Why I Built “Tropic Air Rescue” – Anthony S. Marinello

FOR MOST people, retirement means slowing down. For Anthony Marinello, it meant flying straight into the biggest professional challenge of his life and building a company that is rewriting the playbook for emergency medical response in The Bahamas and South Florida.

A 28-year veteran of the New Jersey State Police and 21-year helicopter pilot, Marinello was no stranger to high-pressure rescues. He had logged thousands of hours in the air, served as chief pilot for the Newark Police Department, and even held titles as township councilman, deputy mayor, and mayor in his New Jersey hometown. But by 2021, he started looking for a venture of his own.

That search led him to a small aviation company flying passengers and cargo between Fort Lauderdale and The Bahamas. The business was steady, but an incident with a passenger in distress changed everything.

“One of my pilots called and said he had a passenger who he thought was having a stroke. He was afraid to put him on the airplane and did not know what to do,” Marinello tells SBFW. “So, I started calling every air ambulance company I could find. Most said they were too busy, or it would take days to get there. That is when I realized there was no helicopter air ambulance service in The Bahamas. It had never been done.”

Two years, countless approvals, and a fleet overhaul later, Tropic Air Rescue was born.

Headquartered at Fort Lauderdale Executive Airport, the company operates with FAA helicopter air ambulance certification and specializes in rapid-response medical evacuation across Florida and The Bahamas. The service is membership-based, covering individuals, families, and marine vessels, and is built to deploy within minutes, not days.

 

The difference is speed.

Fixed-wing air ambulances, the traditional standard, often require patients to be brought to airports and can take eight to 36 hours to arrive. Tropic Air Rescue’s Sikorsky S-76 helicopters launch directly to the scene, staffed with certified trauma paramedics, nurses, and pilots.

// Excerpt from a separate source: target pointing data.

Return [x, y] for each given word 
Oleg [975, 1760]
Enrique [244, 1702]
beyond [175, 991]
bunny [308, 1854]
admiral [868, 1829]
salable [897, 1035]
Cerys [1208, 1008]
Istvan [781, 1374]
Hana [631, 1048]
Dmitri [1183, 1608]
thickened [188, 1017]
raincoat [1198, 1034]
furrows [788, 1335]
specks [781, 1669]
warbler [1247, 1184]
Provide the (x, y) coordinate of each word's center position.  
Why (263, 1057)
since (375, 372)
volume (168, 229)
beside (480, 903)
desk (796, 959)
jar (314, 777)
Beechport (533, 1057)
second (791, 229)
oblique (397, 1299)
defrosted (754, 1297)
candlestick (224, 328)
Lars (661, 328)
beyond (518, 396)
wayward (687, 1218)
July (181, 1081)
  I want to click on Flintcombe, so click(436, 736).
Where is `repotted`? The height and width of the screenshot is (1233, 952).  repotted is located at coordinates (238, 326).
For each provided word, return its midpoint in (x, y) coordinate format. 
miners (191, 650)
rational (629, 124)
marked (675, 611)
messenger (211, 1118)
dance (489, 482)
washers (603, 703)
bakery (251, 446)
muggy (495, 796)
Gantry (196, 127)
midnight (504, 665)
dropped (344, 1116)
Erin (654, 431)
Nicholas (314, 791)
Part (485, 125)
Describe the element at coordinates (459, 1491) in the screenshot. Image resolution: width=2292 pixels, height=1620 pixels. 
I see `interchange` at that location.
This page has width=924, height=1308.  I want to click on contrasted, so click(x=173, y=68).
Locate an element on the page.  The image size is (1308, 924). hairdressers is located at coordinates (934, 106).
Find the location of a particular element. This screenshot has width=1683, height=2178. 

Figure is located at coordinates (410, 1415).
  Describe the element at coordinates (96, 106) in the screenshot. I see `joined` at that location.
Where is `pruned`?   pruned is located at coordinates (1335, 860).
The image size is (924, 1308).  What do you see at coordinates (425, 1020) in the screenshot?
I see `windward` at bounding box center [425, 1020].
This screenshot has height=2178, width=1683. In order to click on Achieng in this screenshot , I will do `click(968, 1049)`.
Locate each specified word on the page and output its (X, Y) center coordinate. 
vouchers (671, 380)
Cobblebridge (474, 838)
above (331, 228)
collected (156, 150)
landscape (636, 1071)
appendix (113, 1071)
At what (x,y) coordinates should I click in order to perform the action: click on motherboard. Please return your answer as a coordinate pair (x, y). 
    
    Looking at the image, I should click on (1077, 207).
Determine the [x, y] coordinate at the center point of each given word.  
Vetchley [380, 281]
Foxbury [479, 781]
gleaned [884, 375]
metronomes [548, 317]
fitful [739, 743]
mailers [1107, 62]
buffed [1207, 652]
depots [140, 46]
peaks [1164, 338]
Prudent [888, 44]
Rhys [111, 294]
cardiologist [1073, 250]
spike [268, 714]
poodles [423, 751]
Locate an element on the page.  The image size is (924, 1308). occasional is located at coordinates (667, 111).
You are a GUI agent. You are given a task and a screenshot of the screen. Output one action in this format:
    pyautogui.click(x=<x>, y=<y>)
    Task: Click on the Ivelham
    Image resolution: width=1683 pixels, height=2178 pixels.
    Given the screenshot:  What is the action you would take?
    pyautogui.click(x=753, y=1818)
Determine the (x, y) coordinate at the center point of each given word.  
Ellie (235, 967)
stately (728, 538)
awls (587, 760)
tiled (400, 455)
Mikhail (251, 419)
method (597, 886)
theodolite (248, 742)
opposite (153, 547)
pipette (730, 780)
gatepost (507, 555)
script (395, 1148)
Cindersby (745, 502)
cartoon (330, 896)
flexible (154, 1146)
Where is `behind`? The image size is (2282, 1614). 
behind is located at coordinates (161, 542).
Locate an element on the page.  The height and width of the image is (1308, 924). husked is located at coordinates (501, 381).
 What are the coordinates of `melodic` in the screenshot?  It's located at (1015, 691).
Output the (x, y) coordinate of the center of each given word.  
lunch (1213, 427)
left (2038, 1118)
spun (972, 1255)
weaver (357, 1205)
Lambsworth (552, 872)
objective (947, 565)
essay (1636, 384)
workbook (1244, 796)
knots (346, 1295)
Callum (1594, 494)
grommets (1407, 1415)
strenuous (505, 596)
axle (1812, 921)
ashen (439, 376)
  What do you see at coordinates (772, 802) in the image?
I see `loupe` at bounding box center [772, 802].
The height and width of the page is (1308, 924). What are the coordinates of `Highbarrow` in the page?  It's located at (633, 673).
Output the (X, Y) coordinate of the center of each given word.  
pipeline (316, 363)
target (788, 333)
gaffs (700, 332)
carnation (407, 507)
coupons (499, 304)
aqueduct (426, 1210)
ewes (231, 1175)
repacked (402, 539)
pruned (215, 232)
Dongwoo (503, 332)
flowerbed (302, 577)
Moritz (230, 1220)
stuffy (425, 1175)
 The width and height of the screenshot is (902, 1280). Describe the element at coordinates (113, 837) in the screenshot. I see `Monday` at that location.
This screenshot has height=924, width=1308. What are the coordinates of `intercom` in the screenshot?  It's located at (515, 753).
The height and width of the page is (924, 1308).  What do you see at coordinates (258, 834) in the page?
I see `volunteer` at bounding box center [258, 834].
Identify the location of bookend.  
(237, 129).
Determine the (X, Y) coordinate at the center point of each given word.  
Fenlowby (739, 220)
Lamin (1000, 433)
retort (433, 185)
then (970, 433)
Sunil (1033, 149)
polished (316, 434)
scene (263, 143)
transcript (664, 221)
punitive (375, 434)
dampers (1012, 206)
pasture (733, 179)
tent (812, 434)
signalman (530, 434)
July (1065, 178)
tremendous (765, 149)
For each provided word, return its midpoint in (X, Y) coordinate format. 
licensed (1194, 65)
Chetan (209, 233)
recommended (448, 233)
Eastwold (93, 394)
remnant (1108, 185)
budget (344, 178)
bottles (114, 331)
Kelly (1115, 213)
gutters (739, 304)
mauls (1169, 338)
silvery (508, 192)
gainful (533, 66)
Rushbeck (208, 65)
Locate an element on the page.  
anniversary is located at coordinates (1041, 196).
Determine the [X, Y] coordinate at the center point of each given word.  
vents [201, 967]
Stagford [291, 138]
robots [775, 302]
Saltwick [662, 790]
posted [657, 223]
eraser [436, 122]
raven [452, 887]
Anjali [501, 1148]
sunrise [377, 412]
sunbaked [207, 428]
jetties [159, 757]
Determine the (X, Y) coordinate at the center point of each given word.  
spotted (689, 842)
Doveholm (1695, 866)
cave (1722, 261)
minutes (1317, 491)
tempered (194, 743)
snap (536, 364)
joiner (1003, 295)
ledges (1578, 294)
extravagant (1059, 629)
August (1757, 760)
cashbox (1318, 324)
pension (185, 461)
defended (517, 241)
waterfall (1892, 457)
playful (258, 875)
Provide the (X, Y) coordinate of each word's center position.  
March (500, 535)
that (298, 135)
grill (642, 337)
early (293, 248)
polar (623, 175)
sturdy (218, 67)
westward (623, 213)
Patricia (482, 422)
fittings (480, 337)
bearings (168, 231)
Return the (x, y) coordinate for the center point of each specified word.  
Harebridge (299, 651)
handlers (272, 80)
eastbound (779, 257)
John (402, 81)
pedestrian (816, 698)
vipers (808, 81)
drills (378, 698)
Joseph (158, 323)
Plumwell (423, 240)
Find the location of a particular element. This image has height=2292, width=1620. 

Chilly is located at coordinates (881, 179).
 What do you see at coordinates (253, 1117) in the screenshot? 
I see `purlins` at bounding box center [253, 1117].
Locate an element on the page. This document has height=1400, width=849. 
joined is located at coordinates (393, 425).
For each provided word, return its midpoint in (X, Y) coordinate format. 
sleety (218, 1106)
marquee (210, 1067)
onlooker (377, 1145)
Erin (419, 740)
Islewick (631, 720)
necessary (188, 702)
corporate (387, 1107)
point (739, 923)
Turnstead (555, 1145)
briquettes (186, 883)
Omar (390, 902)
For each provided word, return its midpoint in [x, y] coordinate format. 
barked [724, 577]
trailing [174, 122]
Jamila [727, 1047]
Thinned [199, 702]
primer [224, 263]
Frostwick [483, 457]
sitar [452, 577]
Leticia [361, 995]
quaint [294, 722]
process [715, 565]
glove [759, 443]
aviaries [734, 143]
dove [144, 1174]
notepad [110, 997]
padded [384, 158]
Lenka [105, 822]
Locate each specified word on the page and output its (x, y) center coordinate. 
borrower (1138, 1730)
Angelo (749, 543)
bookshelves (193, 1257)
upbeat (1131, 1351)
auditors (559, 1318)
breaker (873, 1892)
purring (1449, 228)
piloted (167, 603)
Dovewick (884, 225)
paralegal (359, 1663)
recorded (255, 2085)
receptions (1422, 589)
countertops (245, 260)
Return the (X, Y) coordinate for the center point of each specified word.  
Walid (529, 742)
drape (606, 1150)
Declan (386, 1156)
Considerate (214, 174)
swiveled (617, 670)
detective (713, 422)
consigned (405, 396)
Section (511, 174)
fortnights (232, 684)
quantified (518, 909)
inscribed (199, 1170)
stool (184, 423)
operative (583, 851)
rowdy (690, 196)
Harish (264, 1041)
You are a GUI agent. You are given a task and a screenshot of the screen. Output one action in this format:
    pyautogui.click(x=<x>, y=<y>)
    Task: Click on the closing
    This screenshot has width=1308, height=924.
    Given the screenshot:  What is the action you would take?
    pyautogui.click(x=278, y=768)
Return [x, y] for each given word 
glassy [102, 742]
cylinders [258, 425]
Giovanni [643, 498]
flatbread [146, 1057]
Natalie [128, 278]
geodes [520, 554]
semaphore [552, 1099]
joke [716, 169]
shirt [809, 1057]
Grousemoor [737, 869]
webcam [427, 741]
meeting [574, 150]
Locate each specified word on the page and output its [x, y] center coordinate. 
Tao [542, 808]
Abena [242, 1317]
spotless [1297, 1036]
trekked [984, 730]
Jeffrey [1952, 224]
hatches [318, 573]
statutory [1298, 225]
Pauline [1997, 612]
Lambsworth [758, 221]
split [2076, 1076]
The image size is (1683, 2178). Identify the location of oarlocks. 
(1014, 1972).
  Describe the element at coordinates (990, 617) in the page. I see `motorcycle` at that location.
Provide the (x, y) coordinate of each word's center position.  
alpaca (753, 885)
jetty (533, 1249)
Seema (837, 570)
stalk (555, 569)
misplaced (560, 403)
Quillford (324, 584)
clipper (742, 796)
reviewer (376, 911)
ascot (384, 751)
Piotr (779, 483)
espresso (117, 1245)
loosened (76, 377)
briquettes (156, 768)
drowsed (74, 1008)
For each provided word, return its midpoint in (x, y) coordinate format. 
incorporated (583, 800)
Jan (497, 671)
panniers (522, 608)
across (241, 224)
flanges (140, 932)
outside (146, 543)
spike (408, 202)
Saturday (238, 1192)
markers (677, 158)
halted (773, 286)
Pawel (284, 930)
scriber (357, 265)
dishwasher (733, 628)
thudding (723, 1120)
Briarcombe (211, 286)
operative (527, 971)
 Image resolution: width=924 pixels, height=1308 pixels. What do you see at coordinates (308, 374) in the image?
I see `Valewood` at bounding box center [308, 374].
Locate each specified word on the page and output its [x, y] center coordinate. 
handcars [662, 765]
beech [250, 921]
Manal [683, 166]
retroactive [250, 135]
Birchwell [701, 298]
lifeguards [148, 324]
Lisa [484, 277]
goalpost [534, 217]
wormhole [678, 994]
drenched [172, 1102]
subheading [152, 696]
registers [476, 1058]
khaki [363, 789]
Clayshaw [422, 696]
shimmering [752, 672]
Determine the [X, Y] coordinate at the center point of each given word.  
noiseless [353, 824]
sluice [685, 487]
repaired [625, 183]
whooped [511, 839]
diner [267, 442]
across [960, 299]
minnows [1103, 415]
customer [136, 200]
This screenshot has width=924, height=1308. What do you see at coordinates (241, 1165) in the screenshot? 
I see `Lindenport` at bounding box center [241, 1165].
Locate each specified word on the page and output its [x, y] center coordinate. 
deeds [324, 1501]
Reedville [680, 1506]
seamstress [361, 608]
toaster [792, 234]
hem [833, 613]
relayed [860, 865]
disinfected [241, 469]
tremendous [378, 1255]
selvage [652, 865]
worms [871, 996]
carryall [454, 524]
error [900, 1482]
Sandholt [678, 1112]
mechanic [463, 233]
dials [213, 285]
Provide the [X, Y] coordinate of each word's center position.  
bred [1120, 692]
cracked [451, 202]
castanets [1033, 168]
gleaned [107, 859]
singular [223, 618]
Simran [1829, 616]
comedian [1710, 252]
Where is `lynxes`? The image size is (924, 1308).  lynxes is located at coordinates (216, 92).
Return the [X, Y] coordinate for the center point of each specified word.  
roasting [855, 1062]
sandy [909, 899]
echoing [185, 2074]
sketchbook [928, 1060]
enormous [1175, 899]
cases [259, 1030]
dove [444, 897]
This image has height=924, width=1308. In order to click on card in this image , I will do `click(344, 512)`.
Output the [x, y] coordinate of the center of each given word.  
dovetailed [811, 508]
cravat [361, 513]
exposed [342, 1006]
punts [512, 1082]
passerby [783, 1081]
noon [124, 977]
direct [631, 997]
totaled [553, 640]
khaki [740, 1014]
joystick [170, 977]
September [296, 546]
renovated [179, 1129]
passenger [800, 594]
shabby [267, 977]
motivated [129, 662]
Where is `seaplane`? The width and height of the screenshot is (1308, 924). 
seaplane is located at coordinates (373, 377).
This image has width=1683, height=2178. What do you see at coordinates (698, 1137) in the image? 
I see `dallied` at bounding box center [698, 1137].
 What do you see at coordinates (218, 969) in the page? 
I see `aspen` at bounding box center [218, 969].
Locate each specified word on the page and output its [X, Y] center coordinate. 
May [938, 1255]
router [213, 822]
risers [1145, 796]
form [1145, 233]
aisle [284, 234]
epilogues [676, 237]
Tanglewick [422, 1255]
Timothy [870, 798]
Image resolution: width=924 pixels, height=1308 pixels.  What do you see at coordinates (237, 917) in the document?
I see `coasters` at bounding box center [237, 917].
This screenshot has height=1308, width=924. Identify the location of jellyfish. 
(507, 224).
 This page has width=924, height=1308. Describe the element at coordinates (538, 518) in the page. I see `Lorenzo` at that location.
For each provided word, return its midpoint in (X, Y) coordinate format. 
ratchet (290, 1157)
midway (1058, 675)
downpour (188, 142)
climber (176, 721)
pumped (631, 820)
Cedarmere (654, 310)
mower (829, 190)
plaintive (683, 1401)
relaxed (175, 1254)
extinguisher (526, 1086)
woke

“We are on standby 24/7 with crews ready to go,” Marinello says. “We can have a patient back in the U.S. within a couple of hours.”

Since launching, the company has completed roughly 50 rescues in its first year, and some have been extraordinary. The first call came from a U.S. congressman seeking help for 10 people trapped during the civil war in Port-au-Prince, Haiti. Marinello and his team flew a complex multi-stop route from Fort Lauderdale to Haiti, evacuated the group, and brought them to safety in the Dominican Republic. The mission made global headlines and earned him the 2024 Sikorsky Rescue Award. Weeks later, Florida officials asked him to assist in evacuating 700 Americans from Haiti. His crews personally moved 143 of them.

 

Reaching Every Island

The company’s reach covers more than 700 Bahamian islands, most without hospitals. “There are only three hospitals in the entire Bahamas, two on one island and one on another,” Marinello says. “On the rest, you might have a nurse or a first-aid station. If you are seriously injured, you need to be evacuated. We are the only ones who can do it immediately.”

Memberships start at $1,000 a year for individuals, with marine coverage priced per foot of vessel. The model allows the company to operate without government subsidies and ensures members pay nothing at the time of rescue.

The calls they get are rarely routine. Shark bites, boating accidents, golf cart crashes, and medical emergencies aboard yachts and cruise ships are all in a day’s work. Some rescues end with grateful phone calls and heartfelt letters from families. “I have had parents call and say, ‘We never felt so helpless. Thank God you were there,’” Marinello says. “Those moments stick with you.”

 

Beyond The Bahamas

Marinello’s ambitions extend beyond The Bahamas. Once the company’s footprint is firmly established, he plans to expand down the Caribbean chain, creating a network of helicopters and airplanes to offer seamless medical evacuation from island to hospital.

It is a capital- and logistics-intensive vision, but Marinello’s track record suggests he is comfortable navigating complex missions. “When you are injured and far from care, this is the most efficient way to get back to the United States,” he says.

For now, his team of 48—including pilots, paramedics, nurses, and doctors—remains focused on readiness. The helicopter parked outside Jet Runway Café at Fort Lauderdale Executive Airport serves as a constant reminder of the mission. It also serves as a billboard for a simple message: in the right hands, minutes can mean survival. And Marinello has spent a career making every second count.